From the above, it can be understood that the welding output can be adjusted by selecting the output circuit and the engine speed according to the magnitude of the load. In this case, since the magnitude of the welding output can be known before the work depending on the object to be welded, the change of the output circuit and the setting of the engine speed may be settled in advance by a human system.

[0020]

As described above, according to the present invention, by selectively changing the welding output circuit and the engine speed in accordance with the object to be welded, the magnetizing action is provided during high speed rotation of the engine during welding. Since the welding output is increased and the welding output is not increased when the engine is rotating at a low speed, not only the welding output can be adjusted, but also the effects listed below are exhibited. (1) The no-load voltage at the output terminal hardly changes when the engine speed is high, medium, or low. (2) Since the output is not interrupted, stable arc welding can be performed. (3) Compact, lightweight and inexpensive. (4) Since the engine speed can be changed and used, the durability of the engine is improved. (5) Noise is reduced due to the above. (6) Fuel consumption and lubricating oil consumption can be reduced.

[Brief description of drawings]

FIG. 1 is a configuration diagram of an embodiment of an engine-driven arc welding machine according to [Claim 1] of the present invention, and is shown as a cross-sectional view of a generator.

FIG. 2 is a view showing a used portion of a welding power supply circuit.

FIG. 3 is a change diagram of a no-load voltage when the welding machine has no load.

FIG. 4 is a magnetic flux change diagram when the welding output is large.

FIG. 5 is a magnetic flux change diagram when the welding output is small.

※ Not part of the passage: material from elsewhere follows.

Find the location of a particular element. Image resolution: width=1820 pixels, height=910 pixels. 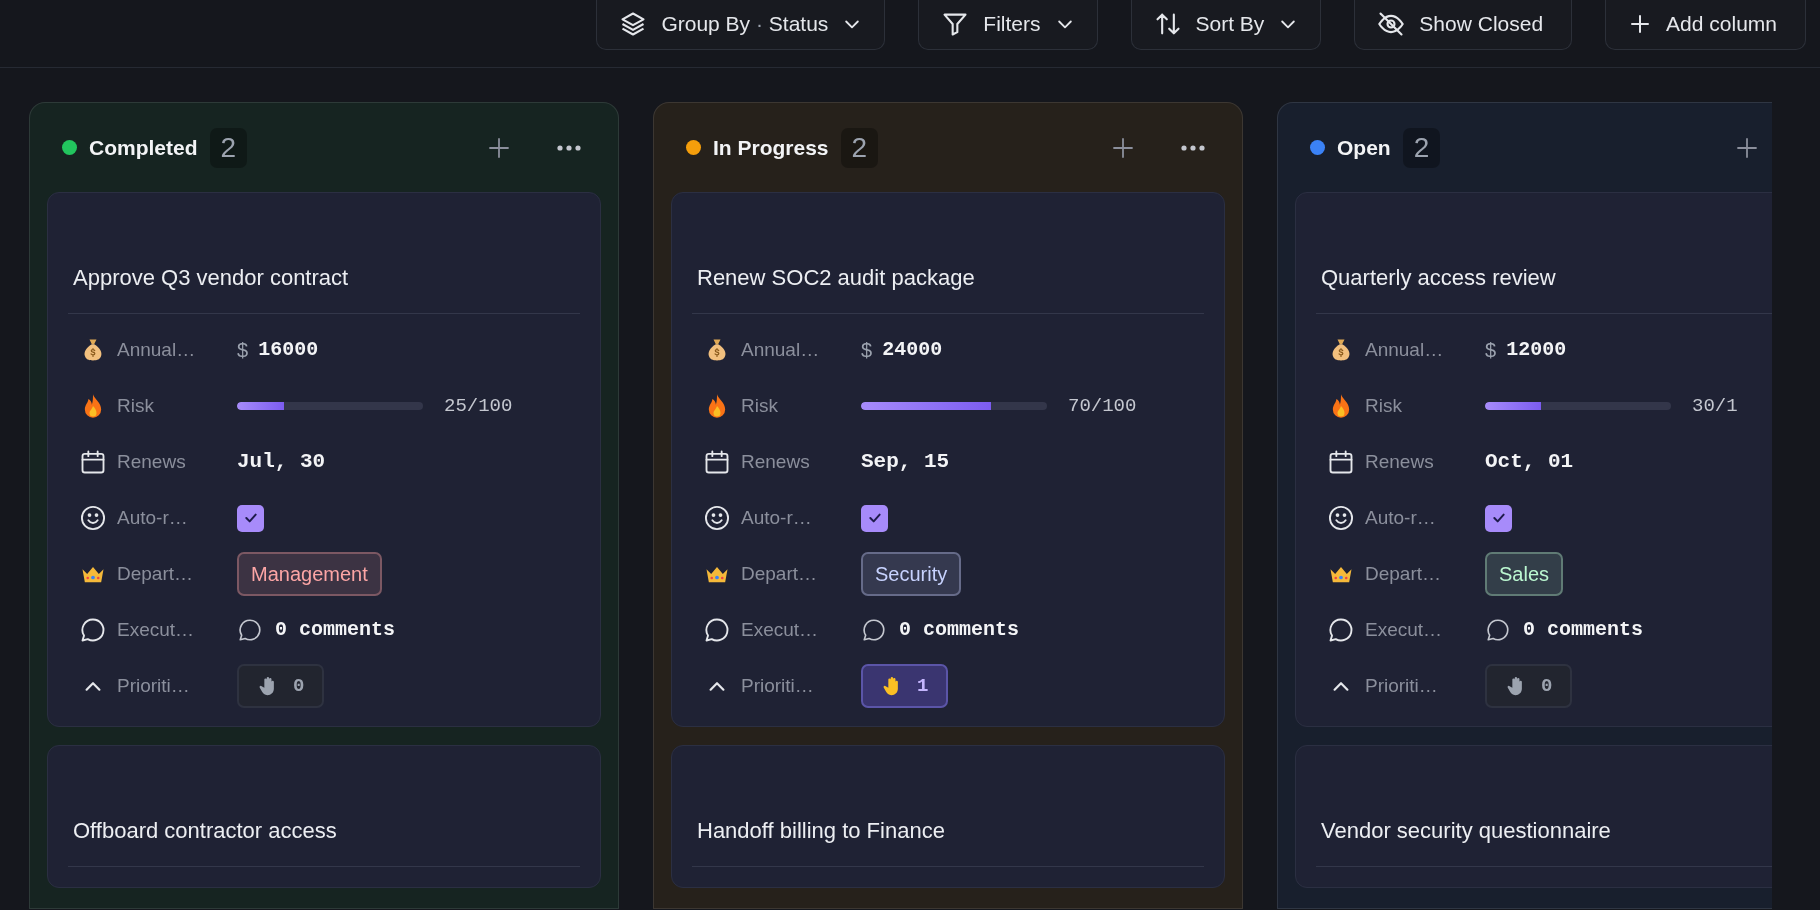

risk-reading: 70/100 is located at coordinates (1102, 406).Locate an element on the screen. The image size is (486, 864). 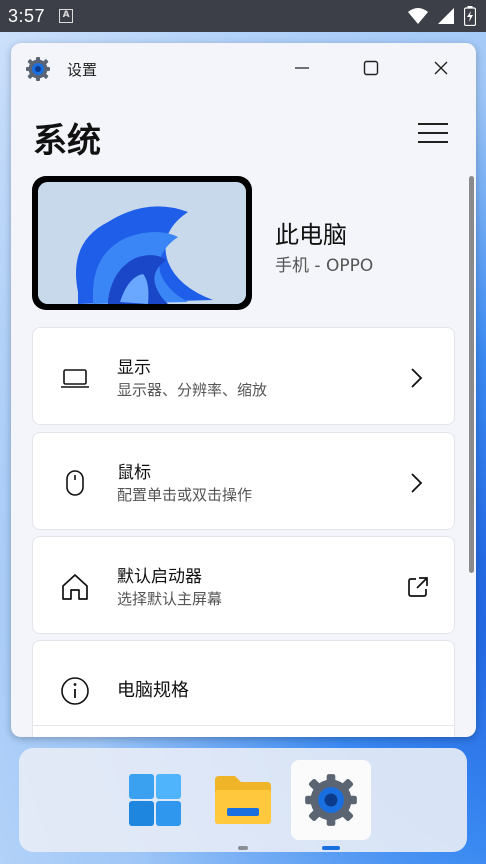
window-title: 设置 is located at coordinates (82, 70).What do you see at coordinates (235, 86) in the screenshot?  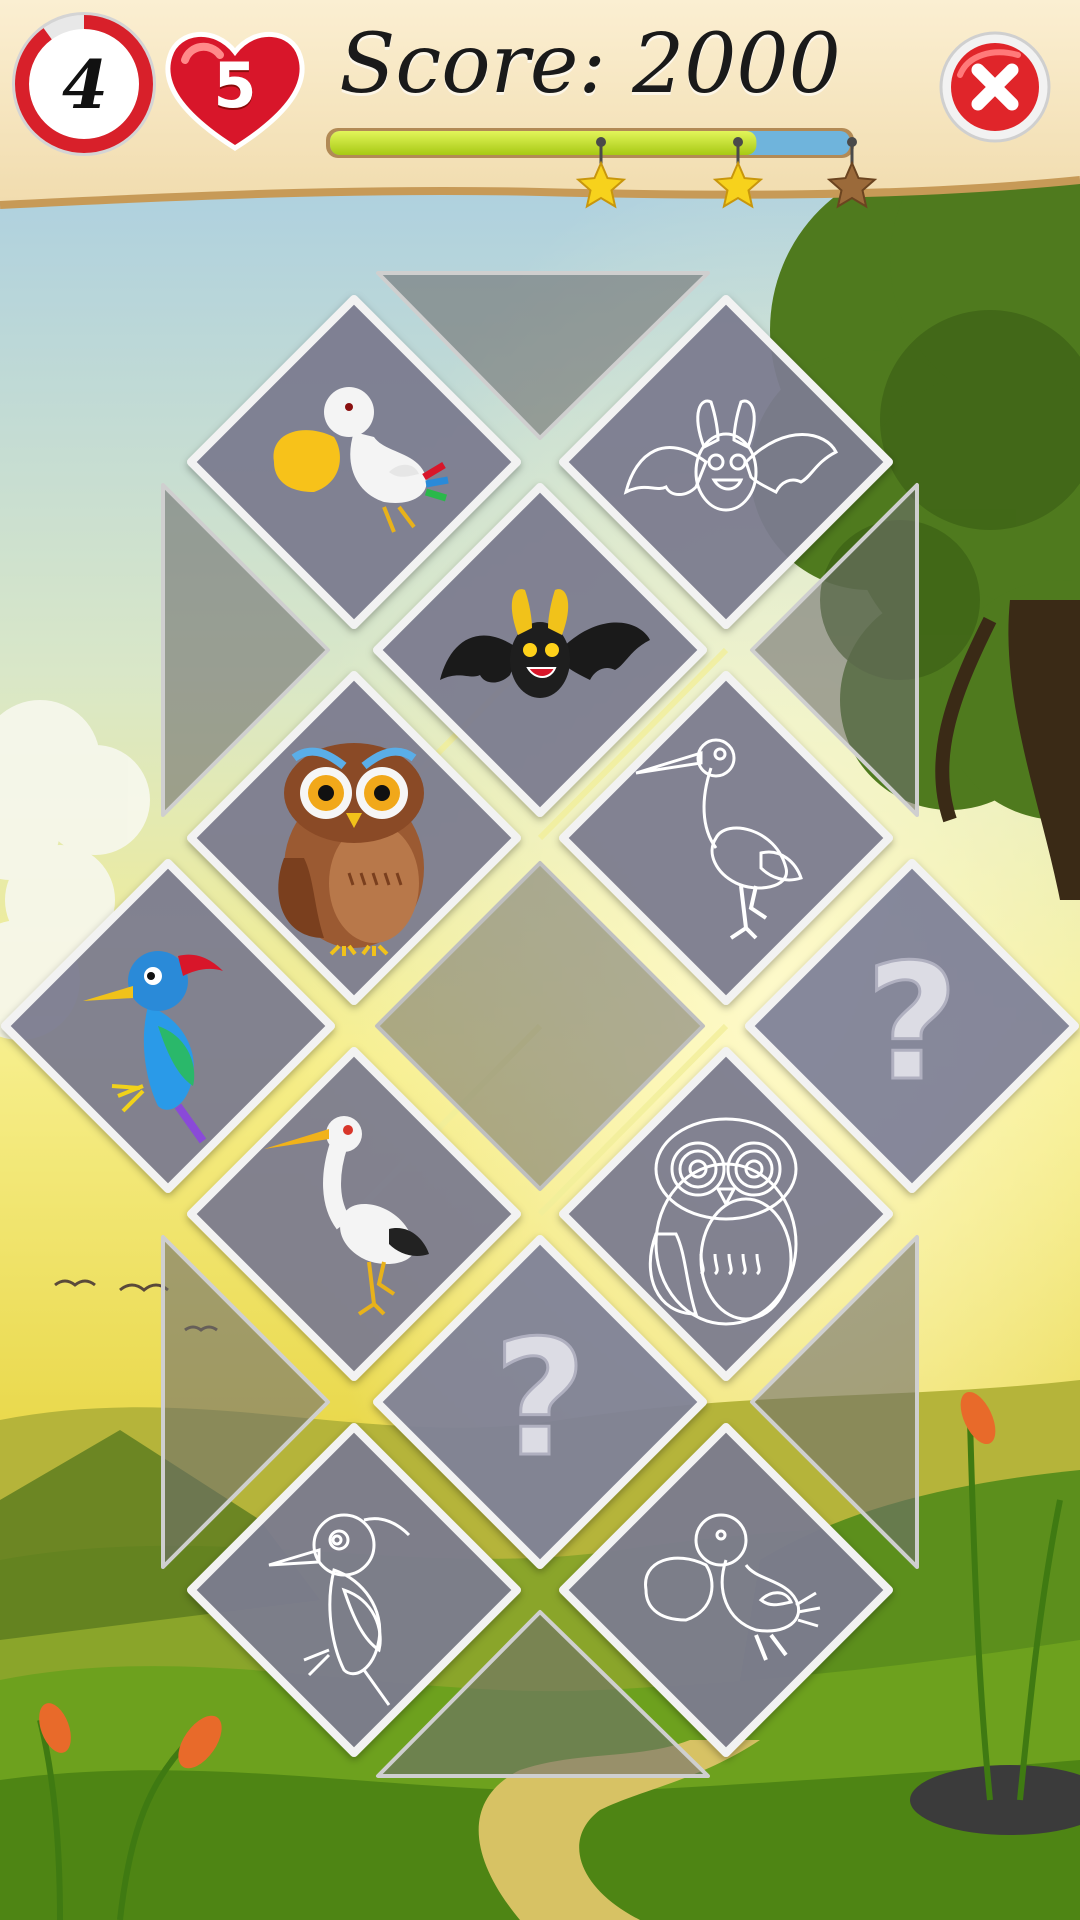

[Description of symbols] 1 generator main body 2 stator 3 rotor 31 to 34 salient pole portions a1 to a4, b1 to b4, c1 to c4 armature windings f1 to f4 field windings m1 to m12 grooves

Claims (2)

[Claims] 1. An engine-driven arc welding machine equipped with a stator having an armature winding and a field winding wound around it, and a rotor composed of an inductor having salient poles, wherein the output end of the generator is Connect a rectifier circuit with a bridge structure using a rectifier and a thyristor, and connect the armature winding so that the direction of the current supplied to the field winding and the direction of the current flowing to the armature winding match when the thyristor is not conducting. Then, the rectifier circuit is switched according to the magnitude of the welding output, the engine speed is changed, and the welding output is continuously changed by the phase control of the thyristor and the engine speed control. . 2. When the welding output is high, the thyristor is phase-controlled so as to be non-conducting so that the rectifier circuit is a half-wave rectifier circuit, the engine rotation speed is high, and when the welding output is low, the thyristor is fully operated. 2. The engine-driven arc welding machine according to claim 1, wherein the rectifier circuit is a full-wave rectifier circuit by controlling the phase of conduction to reduce the engine speed.